Валентин размышлял вслух:
— Эти аресты затормозят нам сильно работу. Может быть, надо будет съездить в Выборг, известить группу и посоветоваться. Пожалуй, я так и сделаю.
Хавкин поднялся.
— Надо идти в лагерь. Как бы и меня не прихлопнули.
— Вполне возможно, — заметил Валентин.
Ночью, лёжа на кроватях, мы разговорились.
— Читал ты «Пер Гюнта» и «Бранда» Ибсена? — обратился я к Валентину.
— Читал. Ты это к чему?
— Два типа, два психических уклада. Пер Гюнт лишён цельности, он несобран, неорганизован. Он годится лишь в переплавку, но ему ничто человеческое не чуждо. Он баюкает, успокаивает, обманывает умирающую мать. Помнишь: «В Сорио-Морио король пир горою даёт». Он не имеет принципов, но сердце его открыто. Бранд — боец, он целен. Он хочет всем существом. Его заповедь: «Всё или ничто», — но сердце его закрыто к человеческим радостям и горестям, он беспощаден. Он отнимает у своей жены Агнес чепчик — последнюю память об умершем её ребёнке, отказывается пойти к смертному одру матери и сказать ей несколько слов успокоения. Пер Гюнтов — миллионы. Они ложатся навозом, удобрением. Но не кажется ли тебе иногда, Валентин, что среди нас брандовское начало берёт перевес? Мы черствеем, ожесточаемся, мы превращаемся в революционных дельцов, в подмастерьев революции, мы отлучаем себя от «человеческого, слишком человеческого».
Валентин завозился под одеялом, чиркнул спичкой, закурил папироску, промолвил:
— Это так и должно быть в нашу эпоху. Мы должны развить в себе деловитость, непреклонность, мы обязаны целиком отдаться своему идеалу. Нельзя отдаваться и плыть по течению разнообразных и разноречивых чувств. Мы — воины.
— А как с концом «Бранда»? Погибая, он понял, что одной воли, одной суровой одержимости идеей недостаточно. Бог — он deus caritatis, бог милости, милосердия, любви к людям.

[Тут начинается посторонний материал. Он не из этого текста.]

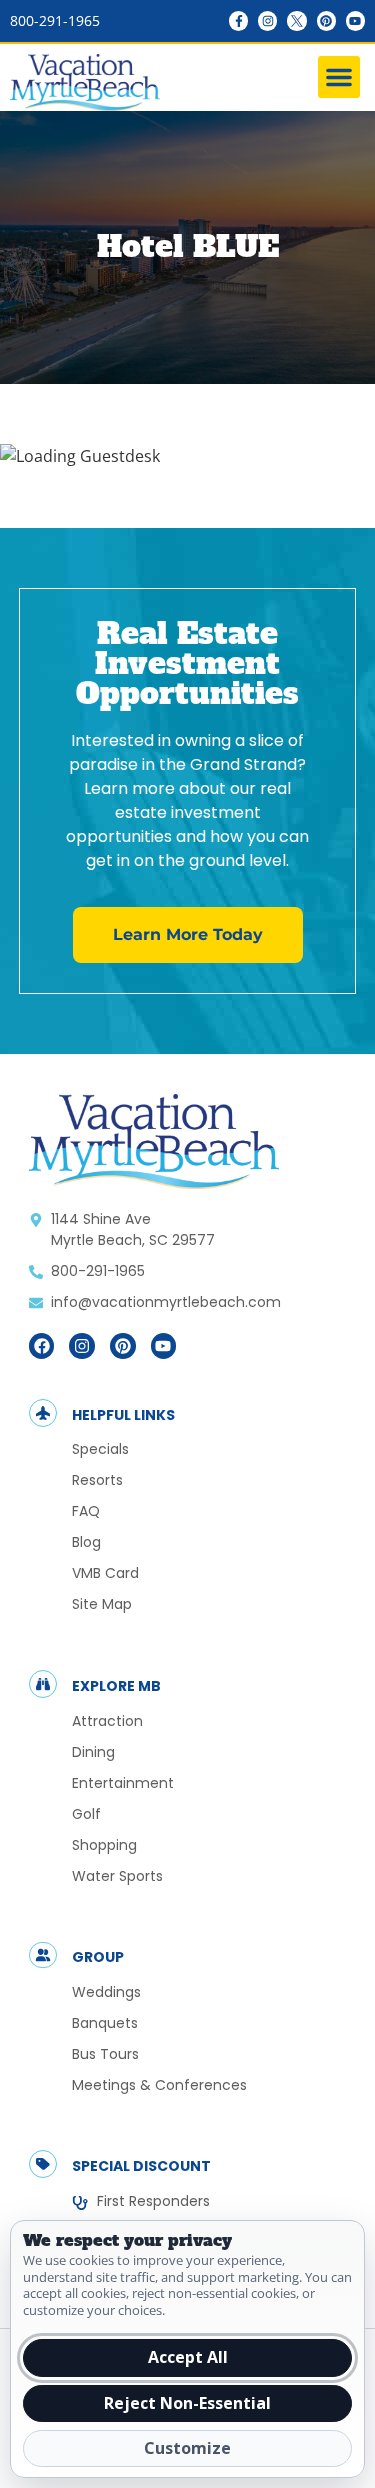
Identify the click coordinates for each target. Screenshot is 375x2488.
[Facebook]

— Это придёт потом, после нас.
— В третьем царстве, по Ибсену. У него три царства: древо жизни, древо креста и третье, где гармонично сольётся жизнь с идеей, древо жизни с древом креста.
— Ну вот, на наш век довольно стать революционными подмастерьями. Хорошо, что за этот год из наших голов выветрилась наивная романтика, мечтательность и распущенность. Мы уже прошли с тобой большую школу.
Я задумчиво ответил:
— Да, романтику нашу растрясли события и работа. И распущенности былой в нас больше нет… Только о Петре ты ничего не знаешь, а ты работал с ним.
Валентин кратко ответил:
— Ничего не поделаешь.
…Я прогостил у Валентина больше месяца. Петра и Ефима не выпустили. Работать стало трудней. У школы шлялись русские сыщики. В начале июля я уехал в Петербург.
Тройки и пятки
Я отчётливо и сейчас вижу пред собой жёлтую тяжеловесную стопочку, семь небольших золотых кружков — тридцать пять рублей — первое моё жалованье профессионального революционера. Его передала мне Наташа (Драбкина), технический секретарь нашего районного комитета, молодая женщина, с чёрными усиками на губе и с мохнатыми ресницами — она ими моргала чаще обычного. Передавая мне деньги, Наташа показала карточку годовалой своей дочери. Она ждала от меня, по-видимому, похвал, но я оказался в тот момент невнимательным и грубым, лишь мельком взглянув на карточку.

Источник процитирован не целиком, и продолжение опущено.